By Linda Givetash
U.S. President Joe Biden has announced travel restrictions on flights from South Africa and seven other countries, effective Monday.
Biden made the announcement Friday after consulting with Dr. Anthony Fauci, his chief medical adviser. The other seven countries are Botswana, Zimbabwe, Namibia, Lesotho, Eswatini, Mozambique and Malawi.
Biden took the action after the World Health Organization designated the new variant, B.1.1.529, a variant of concern and dubbed it omicron.
In his announcement, Biden said he had two important messages for Americans: For those fully vaccinated, “get a booster shot as soon as you are eligible.” And “for those not yet fully vaccinated: get vaccinated today.”
The U.S. president also called for countries to donate vaccines.
“The United States has already donated more vaccines to other countries than every other country combined. It is time for other countries to match America’s speed and generosity,” he said in Friday’s statement.
What is Omicron?
Omicron is the fifth WHO-designated variant of concern. It was first detected in recent weeks in South Africa, which has seen an exponential rise in cases.
Scientists are concerned because there are about 30 mutations on the virus’s spike protein, and that could make it easier to transmit. However, scientists do not yet know if omicron is in fact more transmissible or dangerous.
On Friday, the WHO said the mutations indicated the possibility of an increased risk of reinfection, it said in a statement.
The WHO cautioned against travel restrictions, but several countries have since announced them, including Britain, the European Union and the U.S.
The early detection of the new variant coupled with the restrictions taken now could have a bigger impact than when the delta variant emerged, Jeffrey Barrett, director of COVID-19 Genetics at the Wellcome Sanger Institute in Hinxton, England, told The Associated Press.
“With Delta, it took many, many weeks into India’s terrible wave before it became clear what was going on and delta had already seeded itself in many places in the world and it was too late to do anything about it,” he said. “We may be at an earlier point with this new variant, so there may still be time to do something about it.”
The South African government called the travel restrictions “rushed” and raised concerns about the impact on business.
The CEO of South Africa’s inbound tourism association, David Frost, said the effects would be devastating on the sector.
“We got off the red list in in October and it was sorely needed. We’ve been shut down for over 18 months,” said Frost. “You know, the industry really is on its knees. The impact of this is absolutely dire to livelihoods, to families.”

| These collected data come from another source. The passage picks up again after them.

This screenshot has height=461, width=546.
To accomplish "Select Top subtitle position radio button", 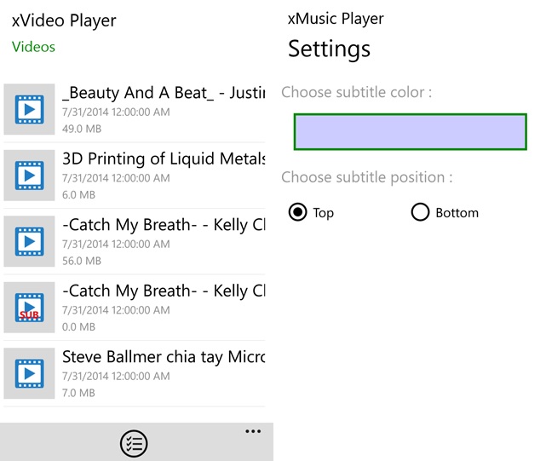I will [297, 212].
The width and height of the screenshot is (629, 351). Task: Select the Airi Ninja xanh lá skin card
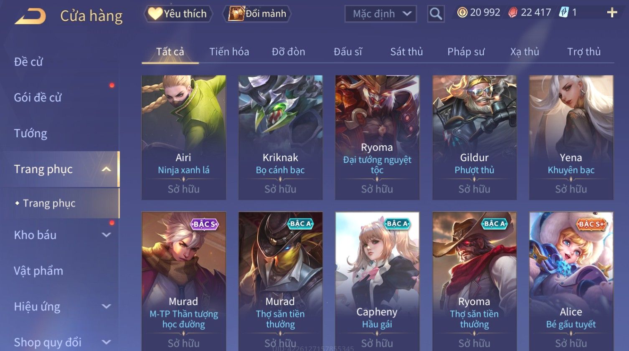pyautogui.click(x=184, y=137)
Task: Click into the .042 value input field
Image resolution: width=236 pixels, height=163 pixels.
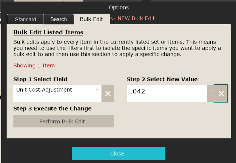Action: click(x=166, y=92)
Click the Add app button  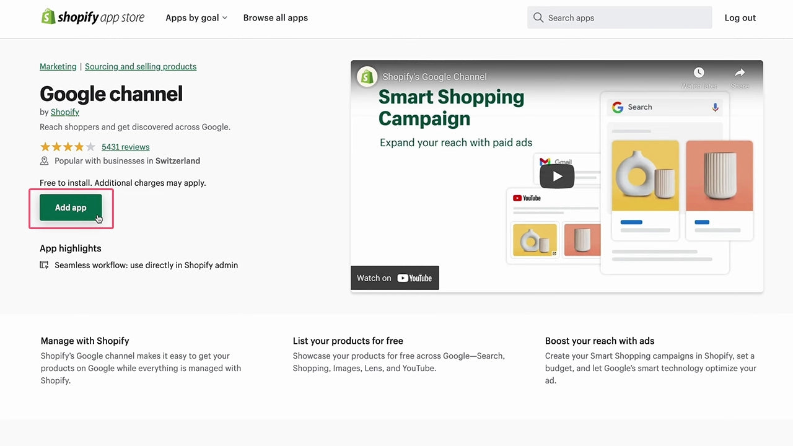(71, 208)

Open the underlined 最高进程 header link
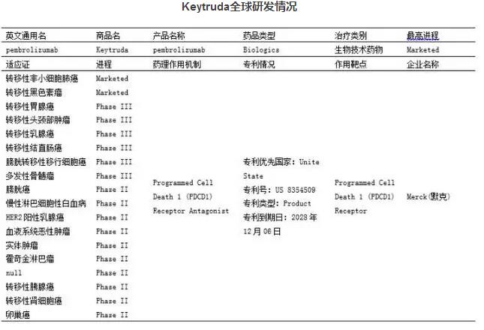(422, 36)
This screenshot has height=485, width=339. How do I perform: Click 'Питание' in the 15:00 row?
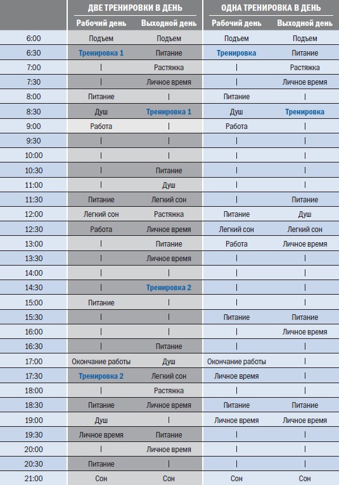(x=101, y=302)
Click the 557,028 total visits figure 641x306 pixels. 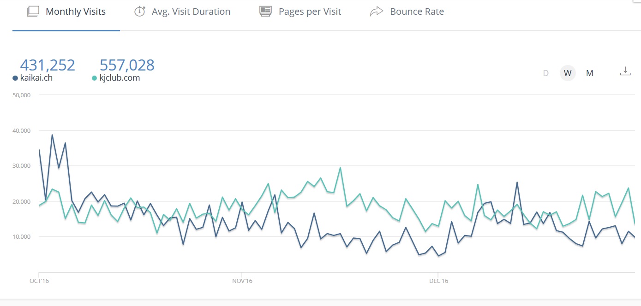(x=127, y=65)
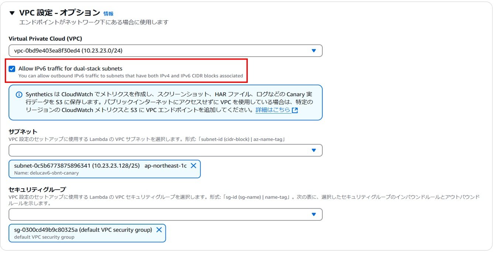The image size is (494, 253).
Task: Click the VPC 設定 - オプション heading
Action: click(x=59, y=13)
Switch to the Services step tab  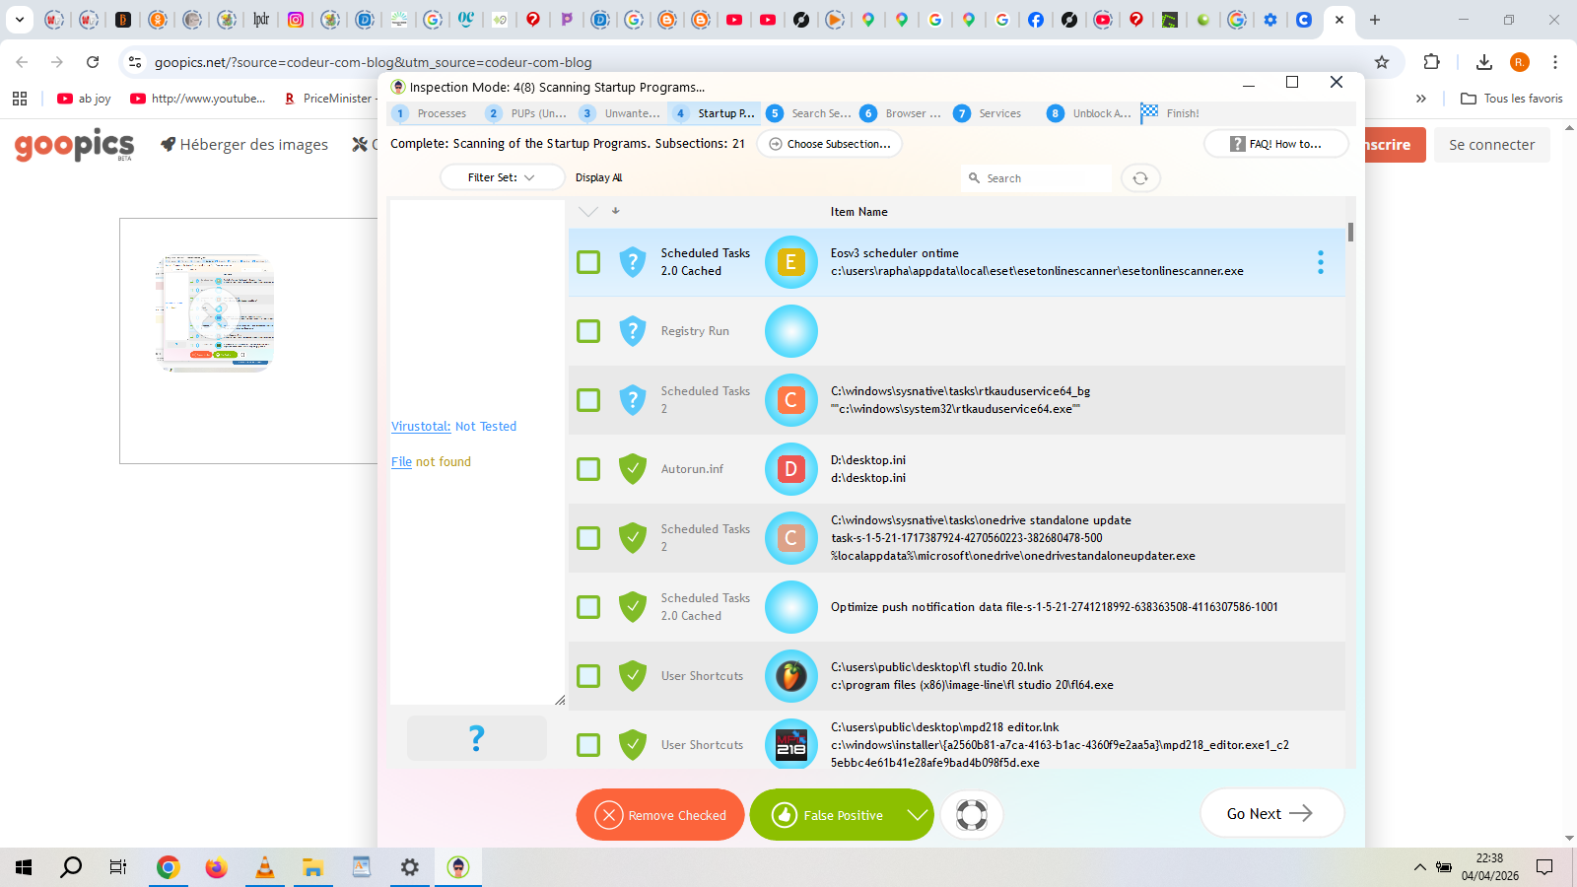pyautogui.click(x=990, y=113)
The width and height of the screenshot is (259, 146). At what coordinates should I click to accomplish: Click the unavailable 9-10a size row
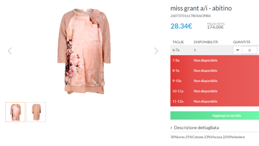point(215,81)

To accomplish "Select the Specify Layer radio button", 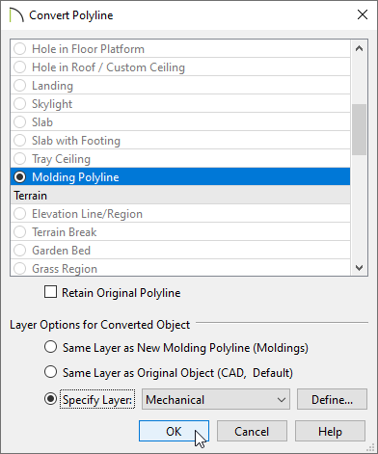I will click(x=51, y=399).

Dr. Michelle Groome of South Africa’s National Institute for Communicable Diseases said social distancing and mask use could help combat the virus, but she questioned the efficacy of travel bans.
“We haven’t been able to contain the spread initially of the original virus, and all subsequent variants have spread globally,” she said. “I think there’s limited value in terms of these restrictions.”
Instead, she said, vaccinating more of the population would help prevent the most severe cases and deaths.
Roughly 35 percent of South Africa’s adult population is vaccinated, a figure far below targets of 70 percent.
Low vaccination rates
Figures are even lower across much of the African continent. Experts have warned that vaccine inequality would create a breeding ground for the virus to mutate.
Astrid Haas, an independent urban economist in Kampala, Uganda, said, “In Europe now and in North America, in particular, they’re talking about booster shots and third vaccines, whereas we know now from the WHO that less than 10% of African countries are going to even meet their vaccine target for this year. … Just a very sad manifestation of the global vaccine inequity.”
In the absence of vaccinations, lockdowns may be on the horizon.
South African President Cyril Ramaphosa is convening the country’s coronavirus council this weekend in response to the new variant. The government said it would announce any new measures in coming days.